→ Goal A
In the metadata guidance, what does the "Permissions" field record?
→ Goal B
Using the metadata guidance, explain why a system might store a human-readable description alongside the classification code.
→ Goal C
In the metadata guidance, rewrite the passage starting with "Permissions" and going on through "variety of things.", with "system" swapped for "platform".

Source document start

There may be more than one - depending on context you may want to record more granular roles. Note that there may be issues relating how to this is configured within the system (for example just as an identifier, which would need additional information to interpret). Important to ensure you get the details you need. Note also that there may be inaccuracies within the metadata. Systems and local practices will vary, but ensure you understand how it was generated. Is it added manually, extracted from the embedded metadata of a document or does the system generate it based on who uploaded the record (which may be different to who created the document)?

You should consider capturing this information in the following circumstances:

  • If being able to demonstrate provenance and history of the record is a priority.

  • If being able to demonstrate authenticity of the record is a priority.

  • If this information will help with search and retrieval of records within the archive.

  • If this information will help users understand and evaluate the record.

Creating organization

Details of organization responsible for creating record

As above there may be issues relating how to this is configured in the system (for example just as an identifier, which would need additional information to interpret). It is important to ensure you get the details you need. Note also that there may be inaccuracies within the metadata. Systems and local practices will vary, but ensure you understand how it was generated. Is it added manually or does the system generate it based on who uploaded the record (which may be different to who created the document)?

You should consider capturing this information in the following circumstances:

  • If being able to demonstrate provenance and history of the record is a priority.

  • If being able to demonstrate authenticity of the record is a priority.

  • If this information will help with search and retrieval of records within the archive.

  • If this information will help users understand and evaluate the record.

Edited by

Information about who has edited the record since creation

Record keeping systems may capture a full audit trail for a record, including details of any edits made. You may want to capture this information alongside edit dates (described above under ‘last modified date’)

You should consider capturing this information in the following circumstances:

  • If being able to demonstrate provenance and history of the record is a priority.

  • If being able to demonstrate authenticity of the record is a priority.

  • If this information will help with search and retrieval of records within the archive.

  • If this information will help users understand and evaluate the record.

Classification code

Classification code

Also relevant is the record identifier (discussed earlier)

You should consider capturing this information in the following circumstances:

  • If this information will help with search and retrieval of records within the archive.

  • If this information will help users understand and evaluate the record.

Classification

Human readable description of above code 

The classification code may consist of a series of acronyms which are hard for a user to interpret. The system may also store a more human readable description of this code

You should consider capturing this information in the following circumstances:

  • If this information will help with search and retrieval of records within the archive.

  • If this information will help users understand and evaluate the record.

Permissions

Who has rights to read/copy/edit a record within the system

May be applicable in some circumstances - depends on the context. Can cover a variety of things.

You should consider capturing this information in the following circumstances:

  • If this information isn’t overridden by new processes and procedures applied in the archive.

Source document end
Stored rows start

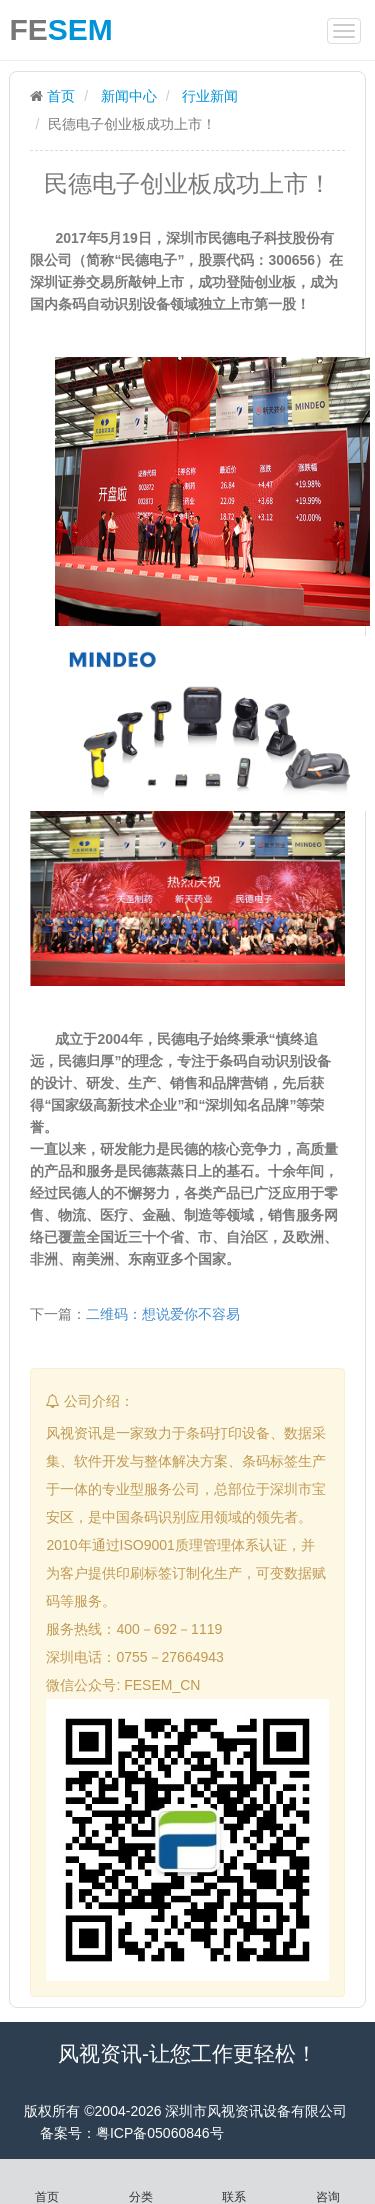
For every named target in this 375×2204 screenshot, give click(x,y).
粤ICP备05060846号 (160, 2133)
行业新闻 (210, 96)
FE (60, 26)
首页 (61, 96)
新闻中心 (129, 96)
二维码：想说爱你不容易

Stored rows end

→ Written response A
Who has rights to read, copy, or edit a record within the system.

→ Written response B
The classification code may consist of a series of acronyms that are hard for a user to interpret. A more human-readable description of the code makes it easier to understand.

→ Written response C
Permissions

Who has rights to read/copy/edit a record within the platform

May be applicable in some circumstances - depends on the context. Can cover a variety of things.